Top of Input for this task

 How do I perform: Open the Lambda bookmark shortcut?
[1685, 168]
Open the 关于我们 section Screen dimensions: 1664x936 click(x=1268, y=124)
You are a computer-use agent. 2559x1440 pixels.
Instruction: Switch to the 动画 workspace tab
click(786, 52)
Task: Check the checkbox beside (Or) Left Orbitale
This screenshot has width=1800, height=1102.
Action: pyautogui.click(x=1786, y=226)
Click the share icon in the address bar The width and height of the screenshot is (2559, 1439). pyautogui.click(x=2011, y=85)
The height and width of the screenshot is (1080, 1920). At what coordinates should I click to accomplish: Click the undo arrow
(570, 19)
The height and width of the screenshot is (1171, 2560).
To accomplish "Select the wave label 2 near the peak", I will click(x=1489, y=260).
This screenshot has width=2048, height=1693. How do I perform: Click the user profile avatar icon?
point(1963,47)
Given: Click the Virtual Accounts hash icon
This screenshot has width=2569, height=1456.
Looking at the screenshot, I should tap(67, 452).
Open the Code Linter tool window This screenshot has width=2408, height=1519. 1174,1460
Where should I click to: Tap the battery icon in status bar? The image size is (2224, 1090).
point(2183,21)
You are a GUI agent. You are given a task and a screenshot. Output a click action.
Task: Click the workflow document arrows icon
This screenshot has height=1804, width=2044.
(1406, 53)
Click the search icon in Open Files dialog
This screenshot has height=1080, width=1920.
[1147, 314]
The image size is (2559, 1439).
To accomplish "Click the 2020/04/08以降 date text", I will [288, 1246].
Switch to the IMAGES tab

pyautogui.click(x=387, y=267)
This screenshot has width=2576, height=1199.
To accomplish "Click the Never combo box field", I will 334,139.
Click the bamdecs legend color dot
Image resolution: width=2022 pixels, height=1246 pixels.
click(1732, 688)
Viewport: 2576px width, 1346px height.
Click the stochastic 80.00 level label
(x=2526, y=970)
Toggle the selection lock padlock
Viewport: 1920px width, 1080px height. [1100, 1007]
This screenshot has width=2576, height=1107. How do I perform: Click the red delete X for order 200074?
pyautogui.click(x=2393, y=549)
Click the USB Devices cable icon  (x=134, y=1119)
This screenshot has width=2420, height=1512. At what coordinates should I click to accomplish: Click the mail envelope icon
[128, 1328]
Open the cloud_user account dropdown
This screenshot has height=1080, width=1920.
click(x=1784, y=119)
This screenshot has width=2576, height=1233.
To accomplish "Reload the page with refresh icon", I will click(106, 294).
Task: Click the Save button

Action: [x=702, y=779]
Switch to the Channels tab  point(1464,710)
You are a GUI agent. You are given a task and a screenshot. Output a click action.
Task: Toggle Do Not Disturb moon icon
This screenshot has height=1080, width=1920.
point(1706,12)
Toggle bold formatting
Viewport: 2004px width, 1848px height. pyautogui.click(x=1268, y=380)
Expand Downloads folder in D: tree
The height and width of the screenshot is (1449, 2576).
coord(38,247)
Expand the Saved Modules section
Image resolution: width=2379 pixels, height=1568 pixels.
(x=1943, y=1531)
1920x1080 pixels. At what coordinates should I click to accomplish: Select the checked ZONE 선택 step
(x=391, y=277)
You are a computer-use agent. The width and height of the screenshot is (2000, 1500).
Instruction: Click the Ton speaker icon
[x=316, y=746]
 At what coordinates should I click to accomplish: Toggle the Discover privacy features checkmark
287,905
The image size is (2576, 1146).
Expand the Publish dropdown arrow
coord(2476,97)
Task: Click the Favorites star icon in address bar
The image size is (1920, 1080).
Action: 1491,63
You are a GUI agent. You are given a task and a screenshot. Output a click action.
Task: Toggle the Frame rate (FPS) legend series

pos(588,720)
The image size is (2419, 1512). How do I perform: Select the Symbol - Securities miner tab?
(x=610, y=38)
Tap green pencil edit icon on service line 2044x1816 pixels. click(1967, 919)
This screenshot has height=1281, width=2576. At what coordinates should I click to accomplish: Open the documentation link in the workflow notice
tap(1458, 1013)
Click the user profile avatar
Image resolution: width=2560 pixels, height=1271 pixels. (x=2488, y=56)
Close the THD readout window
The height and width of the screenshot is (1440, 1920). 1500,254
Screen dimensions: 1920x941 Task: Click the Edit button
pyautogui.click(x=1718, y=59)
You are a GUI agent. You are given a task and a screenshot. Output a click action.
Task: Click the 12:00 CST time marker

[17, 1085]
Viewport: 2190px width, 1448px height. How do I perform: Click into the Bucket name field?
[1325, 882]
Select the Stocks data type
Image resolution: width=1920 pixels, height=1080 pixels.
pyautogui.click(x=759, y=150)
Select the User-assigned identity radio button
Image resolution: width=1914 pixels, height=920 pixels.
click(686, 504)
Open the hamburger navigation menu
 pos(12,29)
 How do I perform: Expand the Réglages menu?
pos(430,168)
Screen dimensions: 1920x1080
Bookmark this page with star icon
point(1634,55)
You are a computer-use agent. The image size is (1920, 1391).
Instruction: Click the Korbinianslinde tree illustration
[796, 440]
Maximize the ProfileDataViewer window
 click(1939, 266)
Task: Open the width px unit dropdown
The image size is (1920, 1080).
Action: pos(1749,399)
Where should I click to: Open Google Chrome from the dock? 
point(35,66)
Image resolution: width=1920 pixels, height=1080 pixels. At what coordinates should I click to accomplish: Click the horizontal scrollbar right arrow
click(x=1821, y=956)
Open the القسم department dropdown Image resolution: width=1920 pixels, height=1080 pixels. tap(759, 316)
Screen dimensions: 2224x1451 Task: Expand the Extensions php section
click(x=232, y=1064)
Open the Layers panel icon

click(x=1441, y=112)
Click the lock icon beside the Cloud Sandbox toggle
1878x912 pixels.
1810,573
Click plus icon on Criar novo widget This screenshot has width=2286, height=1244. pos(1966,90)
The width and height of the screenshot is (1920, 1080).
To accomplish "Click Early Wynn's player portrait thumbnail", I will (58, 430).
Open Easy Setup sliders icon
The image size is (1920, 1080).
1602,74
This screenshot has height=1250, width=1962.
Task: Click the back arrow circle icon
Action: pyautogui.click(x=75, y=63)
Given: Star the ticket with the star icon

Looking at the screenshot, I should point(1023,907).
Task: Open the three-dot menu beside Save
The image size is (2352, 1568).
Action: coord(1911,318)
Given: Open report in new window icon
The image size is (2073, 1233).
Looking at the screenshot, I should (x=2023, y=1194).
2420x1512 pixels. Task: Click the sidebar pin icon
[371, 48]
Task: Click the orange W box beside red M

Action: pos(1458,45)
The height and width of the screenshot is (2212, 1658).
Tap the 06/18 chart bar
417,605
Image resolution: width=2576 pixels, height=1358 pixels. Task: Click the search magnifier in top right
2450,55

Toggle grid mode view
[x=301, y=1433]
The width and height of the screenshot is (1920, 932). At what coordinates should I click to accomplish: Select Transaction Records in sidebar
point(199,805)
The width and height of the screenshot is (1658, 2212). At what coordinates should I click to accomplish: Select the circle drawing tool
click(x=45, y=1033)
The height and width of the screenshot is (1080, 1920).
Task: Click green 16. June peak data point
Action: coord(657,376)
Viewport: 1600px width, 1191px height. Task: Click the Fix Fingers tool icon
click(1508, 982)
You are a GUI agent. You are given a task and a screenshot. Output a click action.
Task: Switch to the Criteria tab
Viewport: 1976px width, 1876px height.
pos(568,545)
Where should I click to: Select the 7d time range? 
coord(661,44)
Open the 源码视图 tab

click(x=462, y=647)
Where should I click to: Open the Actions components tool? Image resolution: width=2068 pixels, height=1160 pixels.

Bottom of Input for this task

● **What is needed**: All entries are to be printed once more, exactly as given.

● **Solution for this problem**:
 How do I perform: Open the Lambda bookmark shortcut?
[1685, 168]
Open the 关于我们 section Screen dimensions: 1664x936 click(x=1268, y=124)
You are a computer-use agent. 2559x1440 pixels.
Instruction: Switch to the 动画 workspace tab
click(786, 52)
Task: Check the checkbox beside (Or) Left Orbitale
This screenshot has width=1800, height=1102.
Action: pyautogui.click(x=1786, y=226)
Click the share icon in the address bar The width and height of the screenshot is (2559, 1439). pyautogui.click(x=2011, y=85)
The height and width of the screenshot is (1080, 1920). At what coordinates should I click to accomplish: Click the undo arrow
(570, 19)
The height and width of the screenshot is (1171, 2560).
To accomplish "Select the wave label 2 near the peak", I will click(x=1489, y=260).
This screenshot has width=2048, height=1693. How do I perform: Click the user profile avatar icon?
point(1963,47)
Given: Click the Virtual Accounts hash icon
This screenshot has width=2569, height=1456.
Looking at the screenshot, I should tap(67, 452).
Open the Code Linter tool window This screenshot has width=2408, height=1519. 1174,1460
Where should I click to: Tap the battery icon in status bar? The image size is (2224, 1090).
point(2183,21)
You are a GUI agent. You are given a task and a screenshot. Output a click action.
Task: Click the workflow document arrows icon
This screenshot has height=1804, width=2044.
(1406, 53)
Click the search icon in Open Files dialog
This screenshot has height=1080, width=1920.
[1147, 314]
The image size is (2559, 1439).
To accomplish "Click the 2020/04/08以降 date text", I will [288, 1246].
Switch to the IMAGES tab

pyautogui.click(x=387, y=267)
This screenshot has width=2576, height=1199.
To accomplish "Click the Never combo box field", I will 334,139.
Click the bamdecs legend color dot
Image resolution: width=2022 pixels, height=1246 pixels.
click(1732, 688)
Viewport: 2576px width, 1346px height.
Click the stochastic 80.00 level label
(x=2526, y=970)
Toggle the selection lock padlock
Viewport: 1920px width, 1080px height. [1100, 1007]
This screenshot has width=2576, height=1107. How do I perform: Click the red delete X for order 200074?
pyautogui.click(x=2393, y=549)
Click the USB Devices cable icon  (x=134, y=1119)
This screenshot has width=2420, height=1512. At what coordinates should I click to accomplish: Click the mail envelope icon
[128, 1328]
Open the cloud_user account dropdown
This screenshot has height=1080, width=1920.
click(x=1784, y=119)
This screenshot has width=2576, height=1233.
To accomplish "Reload the page with refresh icon", I will click(106, 294).
Task: Click the Save button

Action: [x=702, y=779]
Switch to the Channels tab  point(1464,710)
You are a GUI agent. You are given a task and a screenshot. Output a click action.
Task: Toggle Do Not Disturb moon icon
This screenshot has height=1080, width=1920.
point(1706,12)
Toggle bold formatting
Viewport: 2004px width, 1848px height. pyautogui.click(x=1268, y=380)
Expand Downloads folder in D: tree
The height and width of the screenshot is (1449, 2576).
coord(38,247)
Expand the Saved Modules section
Image resolution: width=2379 pixels, height=1568 pixels.
(x=1943, y=1531)
1920x1080 pixels. At what coordinates should I click to accomplish: Select the checked ZONE 선택 step
(x=391, y=277)
You are a computer-use agent. The width and height of the screenshot is (2000, 1500).
Instruction: Click the Ton speaker icon
[x=316, y=746]
 At what coordinates should I click to accomplish: Toggle the Discover privacy features checkmark
287,905
The image size is (2576, 1146).
Expand the Publish dropdown arrow
coord(2476,97)
Task: Click the Favorites star icon in address bar
The image size is (1920, 1080).
Action: 1491,63
You are a GUI agent. You are given a task and a screenshot. Output a click action.
Task: Toggle the Frame rate (FPS) legend series

pos(588,720)
The image size is (2419, 1512). How do I perform: Select the Symbol - Securities miner tab?
(x=610, y=38)
Tap green pencil edit icon on service line 2044x1816 pixels. click(1967, 919)
This screenshot has height=1281, width=2576. At what coordinates should I click to accomplish: Open the documentation link in the workflow notice
tap(1458, 1013)
Click the user profile avatar
Image resolution: width=2560 pixels, height=1271 pixels. (x=2488, y=56)
Close the THD readout window
The height and width of the screenshot is (1440, 1920). 1500,254
Screen dimensions: 1920x941 Task: Click the Edit button
pyautogui.click(x=1718, y=59)
You are a GUI agent. You are given a task and a screenshot. Output a click action.
Task: Click the 12:00 CST time marker

[17, 1085]
Viewport: 2190px width, 1448px height. How do I perform: Click into the Bucket name field?
[1325, 882]
Select the Stocks data type
Image resolution: width=1920 pixels, height=1080 pixels.
pyautogui.click(x=759, y=150)
Select the User-assigned identity radio button
Image resolution: width=1914 pixels, height=920 pixels.
click(686, 504)
Open the hamburger navigation menu
 pos(12,29)
 How do I perform: Expand the Réglages menu?
pos(430,168)
Screen dimensions: 1920x1080
Bookmark this page with star icon
point(1634,55)
You are a computer-use agent. The image size is (1920, 1391).
Instruction: Click the Korbinianslinde tree illustration
[796, 440]
Maximize the ProfileDataViewer window
 click(1939, 266)
Task: Open the width px unit dropdown
The image size is (1920, 1080).
Action: pos(1749,399)
Where should I click to: Open Google Chrome from the dock? 
point(35,66)
Image resolution: width=1920 pixels, height=1080 pixels. At what coordinates should I click to accomplish: Click the horizontal scrollbar right arrow
click(x=1821, y=956)
Open the القسم department dropdown Image resolution: width=1920 pixels, height=1080 pixels. tap(759, 316)
Screen dimensions: 2224x1451 Task: Expand the Extensions php section
click(x=232, y=1064)
Open the Layers panel icon

click(x=1441, y=112)
Click the lock icon beside the Cloud Sandbox toggle
1878x912 pixels.
1810,573
Click plus icon on Criar novo widget This screenshot has width=2286, height=1244. pos(1966,90)
The width and height of the screenshot is (1920, 1080).
To accomplish "Click Early Wynn's player portrait thumbnail", I will (58, 430).
Open Easy Setup sliders icon
The image size is (1920, 1080).
1602,74
This screenshot has height=1250, width=1962.
Task: Click the back arrow circle icon
Action: pyautogui.click(x=75, y=63)
Given: Star the ticket with the star icon

Looking at the screenshot, I should point(1023,907).
Task: Open the three-dot menu beside Save
The image size is (2352, 1568).
Action: coord(1911,318)
Given: Open report in new window icon
The image size is (2073, 1233).
Looking at the screenshot, I should (x=2023, y=1194).
2420x1512 pixels. Task: Click the sidebar pin icon
[371, 48]
Task: Click the orange W box beside red M

Action: pos(1458,45)
The height and width of the screenshot is (2212, 1658).
Tap the 06/18 chart bar
417,605
Image resolution: width=2576 pixels, height=1358 pixels. Task: Click the search magnifier in top right
2450,55

Toggle grid mode view
[x=301, y=1433]
The width and height of the screenshot is (1920, 932). At what coordinates should I click to accomplish: Select Transaction Records in sidebar
point(199,805)
The width and height of the screenshot is (1658, 2212). At what coordinates should I click to accomplish: Select the circle drawing tool
click(x=45, y=1033)
The height and width of the screenshot is (1080, 1920).
Task: Click green 16. June peak data point
Action: coord(657,376)
Viewport: 1600px width, 1191px height. Task: Click the Fix Fingers tool icon
click(1508, 982)
You are a GUI agent. You are given a task and a screenshot. Output a click action.
Task: Switch to the Criteria tab
Viewport: 1976px width, 1876px height.
pos(568,545)
Where should I click to: Select the 7d time range? 
coord(661,44)
Open the 源码视图 tab

click(x=462, y=647)
Where should I click to: Open the Actions components tool? Image resolution: width=2068 pixels, height=1160 pixels.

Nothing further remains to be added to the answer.